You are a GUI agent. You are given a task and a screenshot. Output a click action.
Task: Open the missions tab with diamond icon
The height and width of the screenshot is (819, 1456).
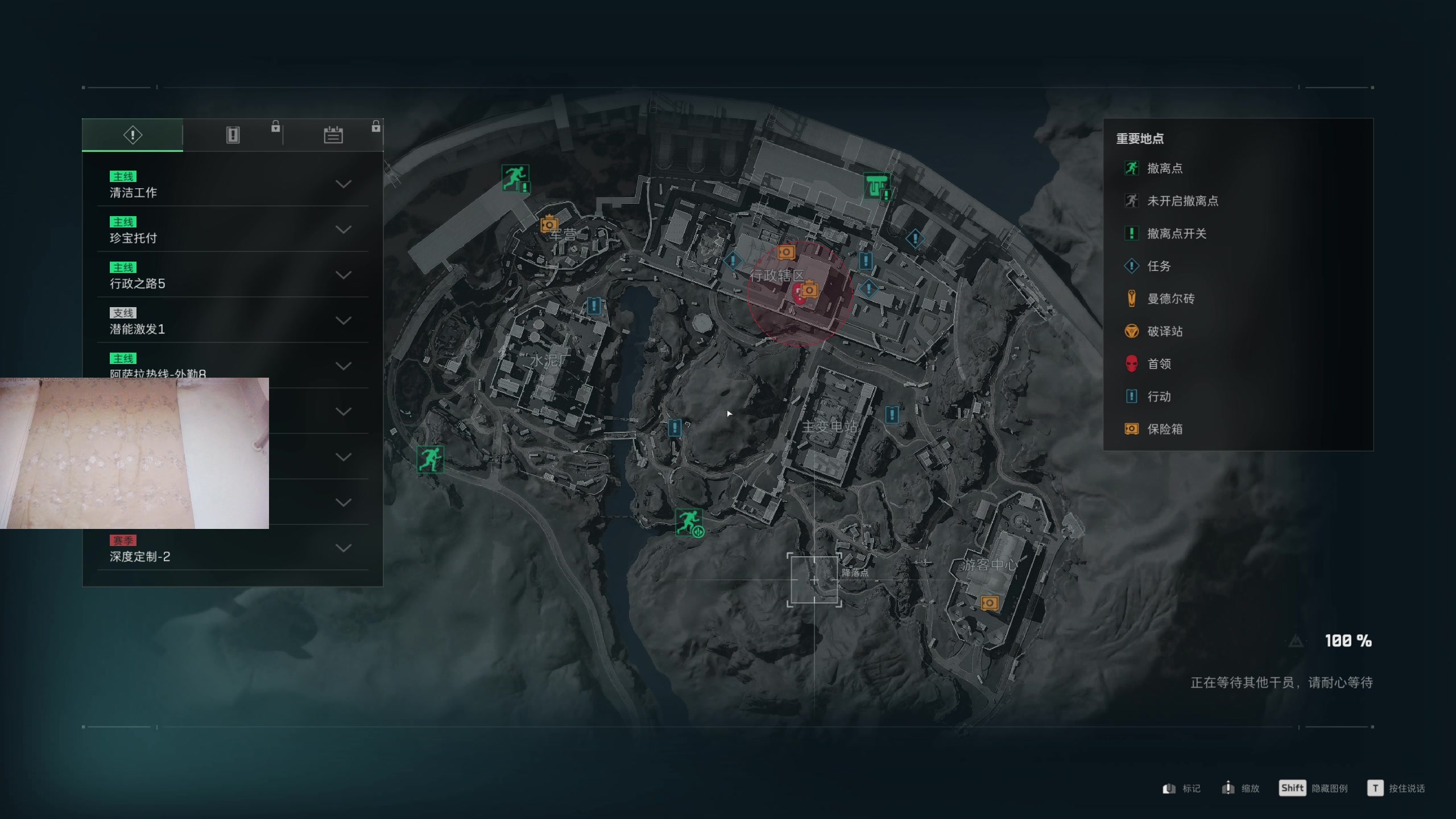(133, 135)
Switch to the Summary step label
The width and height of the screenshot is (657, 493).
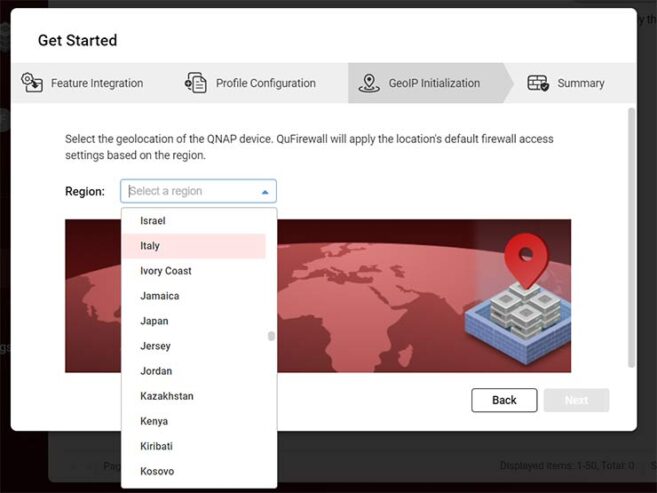pyautogui.click(x=580, y=83)
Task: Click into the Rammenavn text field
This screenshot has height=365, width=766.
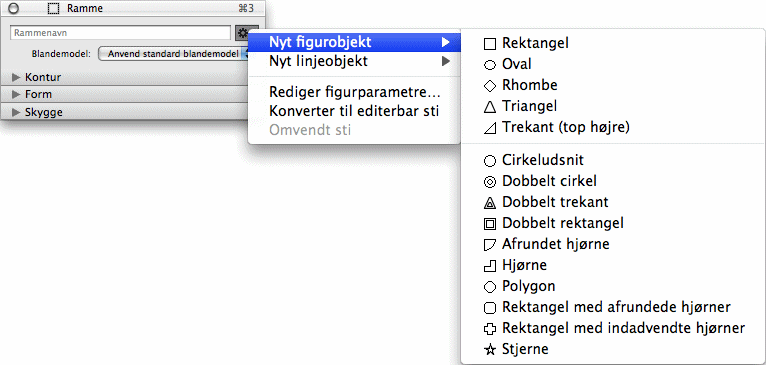Action: pyautogui.click(x=120, y=33)
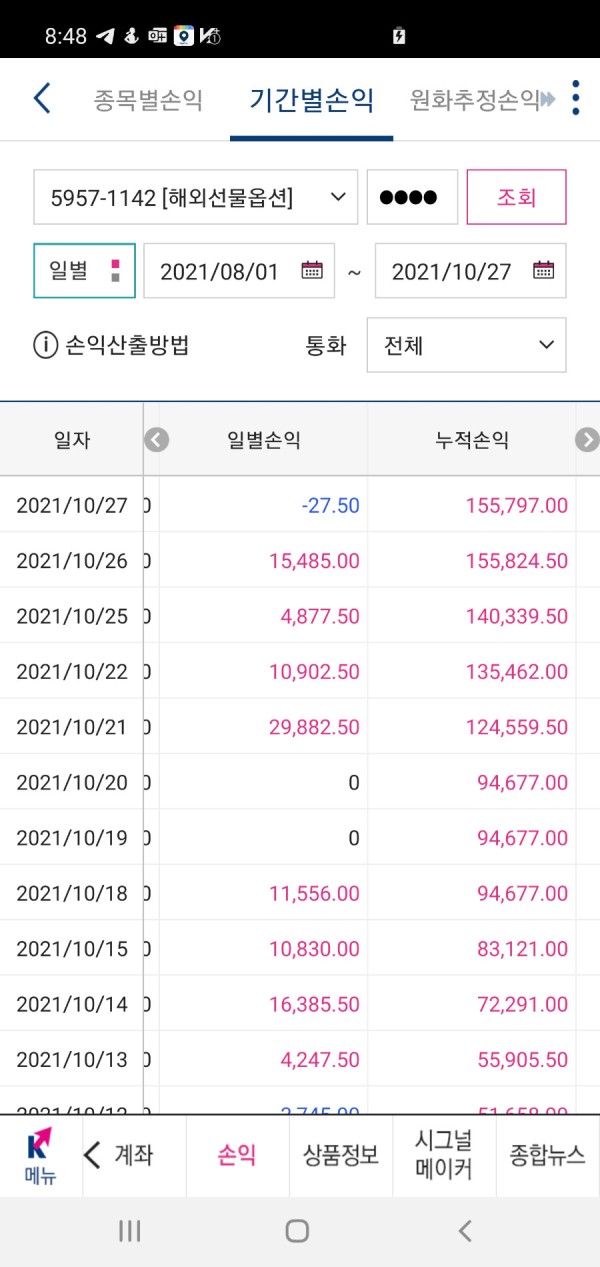Open the three-dot overflow menu
This screenshot has height=1267, width=600.
point(575,99)
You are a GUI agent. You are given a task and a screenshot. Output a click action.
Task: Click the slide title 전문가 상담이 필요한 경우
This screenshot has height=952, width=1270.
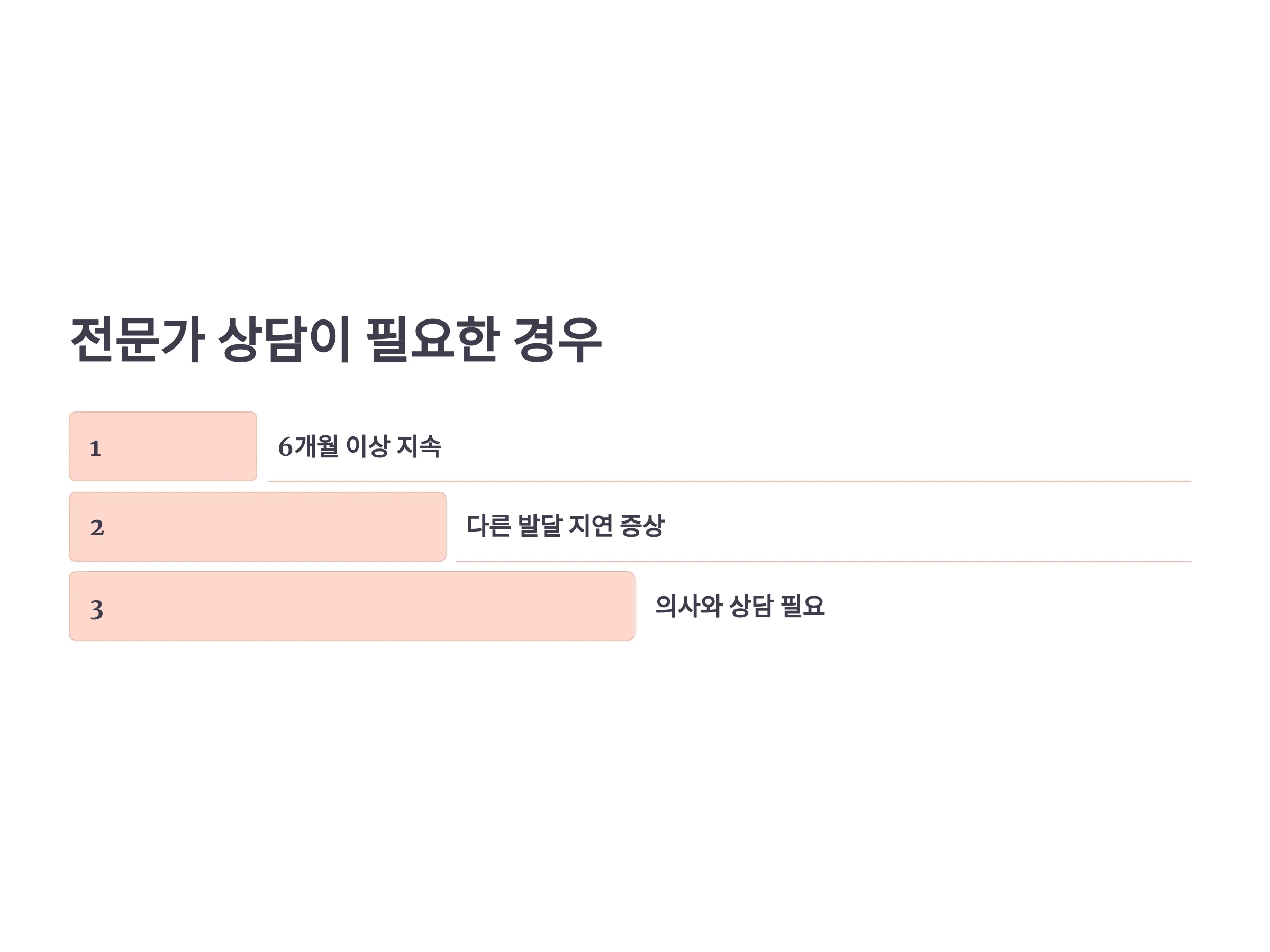[336, 339]
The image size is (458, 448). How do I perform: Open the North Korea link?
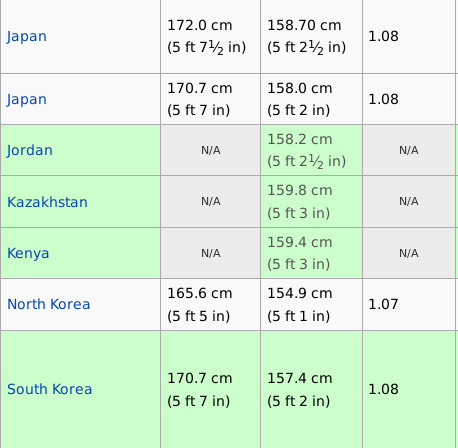coord(49,304)
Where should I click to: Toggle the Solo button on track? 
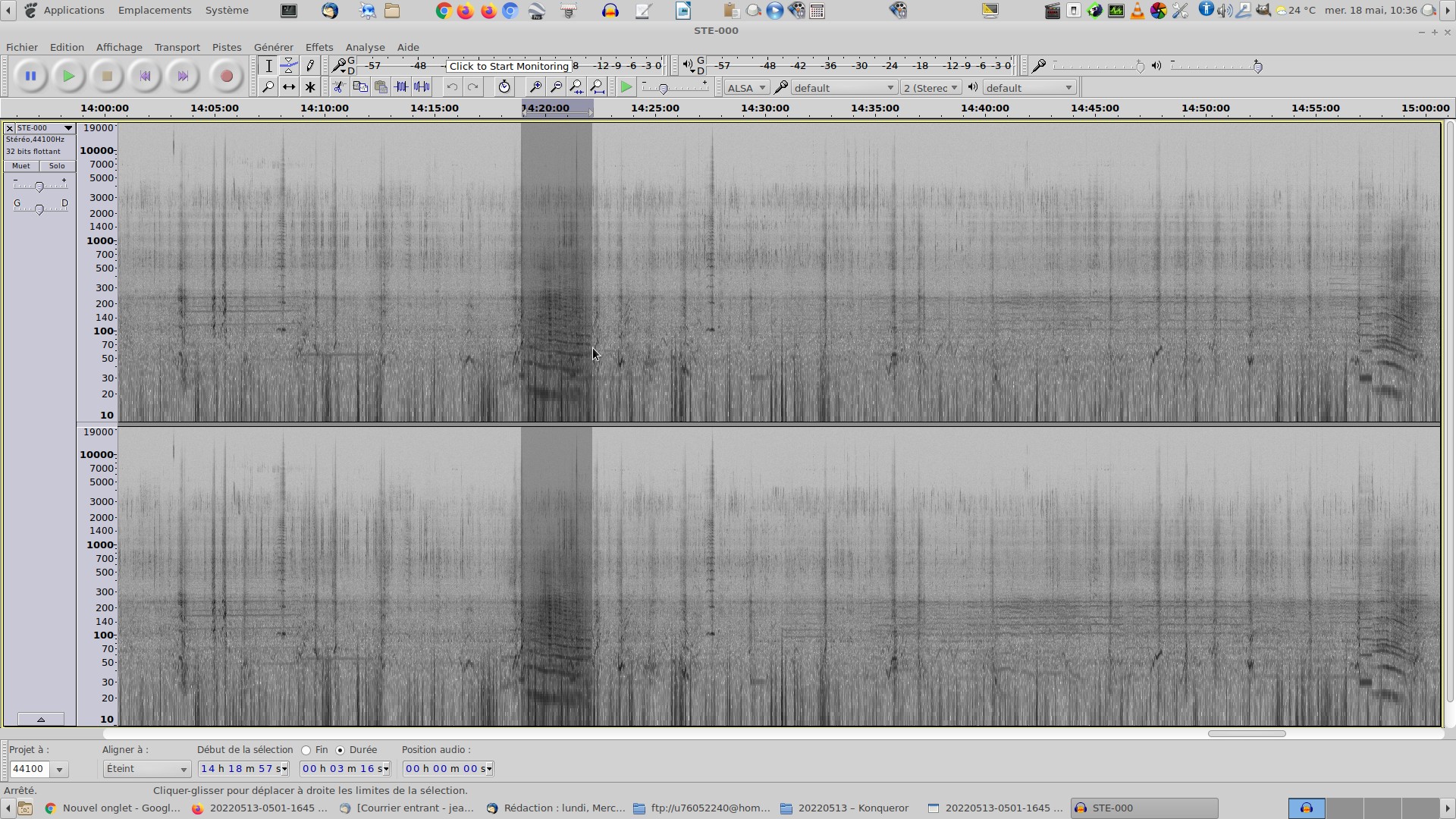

....

§ Work required: Reproduce all of the lines above verbatim, omitting the pictures.

§ Task answer:
You are a GUI agent. You are given a task and a screenshot. Output a click action.
Task: Open the missions tab with diamond icon
The height and width of the screenshot is (819, 1456).
(133, 135)
Switch to the Summary step label
The width and height of the screenshot is (657, 493).
pyautogui.click(x=580, y=83)
Task: Click into the Rammenavn text field
This screenshot has height=365, width=766.
Action: pyautogui.click(x=120, y=33)
Open the three-dot overflow menu
This screenshot has height=1267, width=600.
point(575,99)
You are a GUI agent. You are given a task and a screenshot. Output a click action.
Task: Click the slide title 전문가 상담이 필요한 경우
This screenshot has height=952, width=1270.
[336, 339]
The image size is (458, 448). How do I perform: Open the North Korea link?
coord(49,304)
Where should I click to: Toggle the Solo button on track? 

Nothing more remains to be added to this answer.